AUFGABE 1:
Kannst du den Absatz „Otto Rehhagel zählt zu den erfolgreichsten“ aus dem Text über Otto Rehhagel als knappe Stichpunktliste wiedergeben, ohne eine seiner Hauptaussagen wegzulassen?
AUFGABE 2:
Stimmen die folgenden Aussagen mit dem Text über Otto Rehhagel überein? Antworte jeweils mit Ja oder Nein und zitiere die ausschlaggebenden Worte des Textes wörtlich.
(a) Rehhagel wurde mit Werder Bremen Europameister.
(b) Die Mission, Hertha vor dem Abstieg zu retten, scheiterte im Relegationsduell mit Düsseldorf.
(c) Rehhagels letzter Job endete mit einem Erfolg.

LESETEXT:
━━━━━━━━━━

Rekordtrainer Otto Rehhagel: Modern ist, wer gewinnt
Otto Rehhagel zählt zu den erfolgreichsten deutschen Trainern. Werder Bremen formte er zu einem Bundesliga-Spitzenclub, mit Aufsteiger 1. FC Kaiserslautern wurde er Meister, als Nationaltrainer Griechenlands Europameister. Mit 837 Spielen ist er der Rekordcoach der Bundesliga.
Da mutet es fast schon tragisch an, dass sein letzter Job mit einem Misserfolg endete und mit einem Spielabbruch auch noch einen faden Beigeschmack bekam: Rehhagels letzte Mission, die Berliner Hertha vor dem Abstieg zu retten, scheiterte im Sommer 2012 im Relegationsduell mit Düsseldorf.

━━━━━━━━━━

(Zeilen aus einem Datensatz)
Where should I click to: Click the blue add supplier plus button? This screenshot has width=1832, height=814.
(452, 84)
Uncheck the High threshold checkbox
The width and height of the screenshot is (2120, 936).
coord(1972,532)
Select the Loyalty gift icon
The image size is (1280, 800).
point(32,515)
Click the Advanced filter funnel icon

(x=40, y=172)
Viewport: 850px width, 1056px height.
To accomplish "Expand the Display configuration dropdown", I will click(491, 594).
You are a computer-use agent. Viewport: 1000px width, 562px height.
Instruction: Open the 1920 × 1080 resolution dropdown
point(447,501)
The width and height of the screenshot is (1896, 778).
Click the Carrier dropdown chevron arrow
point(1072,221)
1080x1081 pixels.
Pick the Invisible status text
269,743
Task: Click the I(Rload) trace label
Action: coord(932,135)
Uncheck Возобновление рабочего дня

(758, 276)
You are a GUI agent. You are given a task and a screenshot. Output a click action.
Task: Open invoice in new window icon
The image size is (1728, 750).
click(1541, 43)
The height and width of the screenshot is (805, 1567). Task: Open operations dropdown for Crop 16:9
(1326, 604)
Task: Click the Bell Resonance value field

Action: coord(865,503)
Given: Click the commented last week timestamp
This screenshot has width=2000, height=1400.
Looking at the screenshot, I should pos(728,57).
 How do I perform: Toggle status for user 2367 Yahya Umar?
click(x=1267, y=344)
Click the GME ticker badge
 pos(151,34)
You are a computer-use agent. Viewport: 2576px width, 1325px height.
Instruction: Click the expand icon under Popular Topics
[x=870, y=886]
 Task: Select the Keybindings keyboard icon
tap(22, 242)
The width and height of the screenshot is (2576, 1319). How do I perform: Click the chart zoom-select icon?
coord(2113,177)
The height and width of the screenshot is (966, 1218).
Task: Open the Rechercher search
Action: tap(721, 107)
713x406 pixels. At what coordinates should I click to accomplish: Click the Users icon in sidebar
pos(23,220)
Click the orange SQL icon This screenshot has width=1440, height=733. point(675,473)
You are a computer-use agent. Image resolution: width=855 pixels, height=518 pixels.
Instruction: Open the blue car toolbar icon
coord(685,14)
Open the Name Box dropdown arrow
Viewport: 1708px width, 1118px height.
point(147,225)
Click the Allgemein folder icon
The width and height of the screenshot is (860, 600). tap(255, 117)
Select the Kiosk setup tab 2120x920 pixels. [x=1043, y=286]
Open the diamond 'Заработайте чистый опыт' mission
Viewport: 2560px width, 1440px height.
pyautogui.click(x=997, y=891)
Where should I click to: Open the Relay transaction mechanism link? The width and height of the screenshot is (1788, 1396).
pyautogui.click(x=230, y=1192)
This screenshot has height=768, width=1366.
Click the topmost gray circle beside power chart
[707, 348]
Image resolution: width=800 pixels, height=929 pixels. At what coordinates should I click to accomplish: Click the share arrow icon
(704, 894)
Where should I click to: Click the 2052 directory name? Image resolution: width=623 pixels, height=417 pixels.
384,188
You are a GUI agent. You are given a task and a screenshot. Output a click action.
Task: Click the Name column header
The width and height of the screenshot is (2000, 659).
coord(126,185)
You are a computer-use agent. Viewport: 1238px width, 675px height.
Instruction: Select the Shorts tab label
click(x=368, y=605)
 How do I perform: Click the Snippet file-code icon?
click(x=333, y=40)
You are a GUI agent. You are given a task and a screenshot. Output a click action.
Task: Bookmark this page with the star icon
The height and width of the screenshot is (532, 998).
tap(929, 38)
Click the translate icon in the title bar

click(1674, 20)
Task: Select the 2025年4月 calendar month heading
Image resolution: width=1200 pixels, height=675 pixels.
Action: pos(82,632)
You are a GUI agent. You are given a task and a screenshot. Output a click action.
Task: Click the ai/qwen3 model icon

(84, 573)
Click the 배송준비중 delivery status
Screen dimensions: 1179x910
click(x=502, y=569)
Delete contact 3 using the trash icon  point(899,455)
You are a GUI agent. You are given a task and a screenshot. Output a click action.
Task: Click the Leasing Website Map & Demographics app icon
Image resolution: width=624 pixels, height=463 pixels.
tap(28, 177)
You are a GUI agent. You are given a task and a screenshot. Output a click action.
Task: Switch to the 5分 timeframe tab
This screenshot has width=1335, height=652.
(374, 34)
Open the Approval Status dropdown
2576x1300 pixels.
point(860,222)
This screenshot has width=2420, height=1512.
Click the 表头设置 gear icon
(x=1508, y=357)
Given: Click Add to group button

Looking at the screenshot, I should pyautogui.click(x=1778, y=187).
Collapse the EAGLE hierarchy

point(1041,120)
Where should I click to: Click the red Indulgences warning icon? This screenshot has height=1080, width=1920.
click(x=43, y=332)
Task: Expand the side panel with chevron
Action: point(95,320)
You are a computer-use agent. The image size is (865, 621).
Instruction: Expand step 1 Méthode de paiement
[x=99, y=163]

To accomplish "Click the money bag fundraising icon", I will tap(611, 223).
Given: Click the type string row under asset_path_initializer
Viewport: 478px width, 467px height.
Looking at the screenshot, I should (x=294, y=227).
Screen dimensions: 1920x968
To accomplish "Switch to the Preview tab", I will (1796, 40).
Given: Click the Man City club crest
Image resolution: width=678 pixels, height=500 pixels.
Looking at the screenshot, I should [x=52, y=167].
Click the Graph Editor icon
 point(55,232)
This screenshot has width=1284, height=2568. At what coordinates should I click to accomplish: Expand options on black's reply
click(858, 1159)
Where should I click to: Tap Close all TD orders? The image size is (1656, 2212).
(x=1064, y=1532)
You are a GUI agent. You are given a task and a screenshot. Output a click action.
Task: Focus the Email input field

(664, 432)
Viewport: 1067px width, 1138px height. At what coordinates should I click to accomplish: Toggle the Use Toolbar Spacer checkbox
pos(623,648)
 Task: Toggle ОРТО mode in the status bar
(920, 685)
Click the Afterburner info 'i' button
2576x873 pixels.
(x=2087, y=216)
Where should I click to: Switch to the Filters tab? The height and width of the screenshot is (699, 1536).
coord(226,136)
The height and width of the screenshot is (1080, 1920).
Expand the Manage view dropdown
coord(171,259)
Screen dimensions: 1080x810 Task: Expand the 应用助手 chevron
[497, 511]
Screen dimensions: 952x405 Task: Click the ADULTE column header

━━━━━━━━━━

LÖSUNG 1:
- Einer der erfolgreichsten deutschen Trainer
- Machte Werder Bremen zu einem Bundesliga-Spitzenclub
- Wurde mit Aufsteiger 1. FC Kaiserslautern Meister
- Wurde als Nationaltrainer Griechenlands Europameister
- Rekordcoach der Bundesliga mit 837 Spielen

LÖSUNG 2:
(a) Nein: „als Nationaltrainer Griechenlands Europameister“
(b) Ja: „scheiterte im Sommer 2012 im Relegationsduell mit Düsseldorf“
(c) Nein: „dass sein letzter Job mit einem Misserfolg endete“